Réactions et hommages
Le club de Niort a été profondément touché par la disparition de Quentin Gobet. Un véritable choc pour toutes les personnes qui ont côtoyé le joueur, qui était très apprécié par tous ses coéquipiers ainsi que par les supporters. Chez les Damiers, il a notamment fait partie de l’équipe qui a remporté le titre de Champion de France de Nationale en 2023.
Le Niort rugby club a publié un long message sur les réseaux sociaux pour rendre hommage à un joueur humainement "toujours positif, toujours prêt à rendre service", "une magnifique personne" qui "rayonnait au sein du groupe". Sur le terrain, le club met en avant un joueur "d'une supériorité jamais démentie dans les ballons aériens", "solide défenseur" et "plasticien du jeu".
En signe de deuil, le club a demandé le report de la rencontre comptant pour la 3e journée de Nationale 2 contre Graulhet. Toutes les autres rencontres impliquant le NRC ont également été reportées.
Suites judiciaires et condamnation
L'homme responsable de l'accident a été mis en examen pour homicide et blessures involontaires, puis placé en détention provisoire. Les faits ont été requalifiés en "homicide routier", une évolution sémantique entrée en vigueur depuis peu dans la loi.
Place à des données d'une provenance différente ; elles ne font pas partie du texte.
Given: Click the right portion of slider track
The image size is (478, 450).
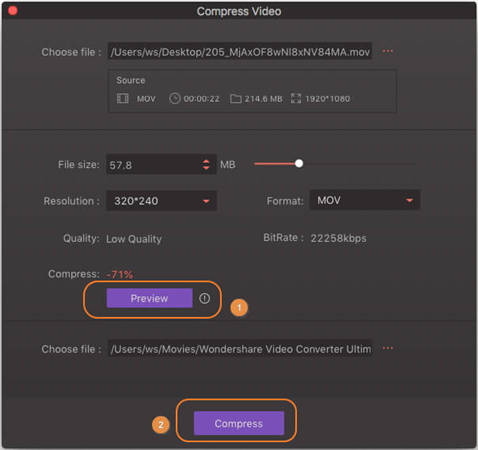Looking at the screenshot, I should [359, 164].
Un jeune homme âgé de 27 ans a été condamné à 7 ans de prison ferme ainsi qu'une révocation d'une peine de sursis de 6 mois par le tribunal de Niort ce mercredi 16 juillet. Au volant, il avait provoqué un accident qui a tué le joueur du Niort Rugby club Quentin Gobet et blessé quatre autres personnes.
Le soir des faits, le chauffard était en grand excès de vitesse, plus de 110km/h au lieu de 50, et avait pris la fuite après le choc, très violent. Ce père de deux jeunes enfants, en récidive, avait déjà été condamné six fois dont trois pour des délits routiers.
Jugé pour "homicide involontaire" et "blessures involontaires", les faits ont été requalifiés par le tribunal en "homicide routier" et "blessures routières" comme la procureure l'avait requis. "La qualification, ça compte beaucoup pour les victimes qui veulent être reconnues notamment dans ces accidents où la dimension involontaire n'a jamais été comprise. On a quelqu'un qui méprise délibérément la sécurité des autres usagers de la route", indique Me Marc-André Ceccaldi.
La procureure de la République à Niort, Sophie Lacote, a déclaré : « La loi nouvelle s'applique immédiatement dès lors qu'elle n'aggrave pas les peines ».
L'homme condamné ce mercredi 16 juillet à sept ans et demi de prison avait fait appel. Toutefois, il s'est désisté de son appel. Le tribunal de Poitiers ne devrait donc pas se prononcer à nouveau sur l’accident qui a coûté la vie à Quentin Gobet.
Le délit d'homicide routier
La loi créant le délit d'homicide routier, adoptée au Parlement le 1er juillet, a été promulguée le 9 juillet et publiée au Journal officiel le 10, après un combat de plusieurs années des familles et associations de victimes.
Avec ce délit, les responsables d'accidents mortels de la circulation accompagnés d'au moins une circonstance aggravante sont désormais poursuivis pour homicide routier.
Lorsqu'un conducteur se rend coupable d'une de ces circonstances, il est désormais passible de sept ans d'emprisonnement et 100 000 euros d'amende, une peine élevée à 10 ans d'emprisonnement et 150 000 euros au-delà de deux circonstances aggravantes.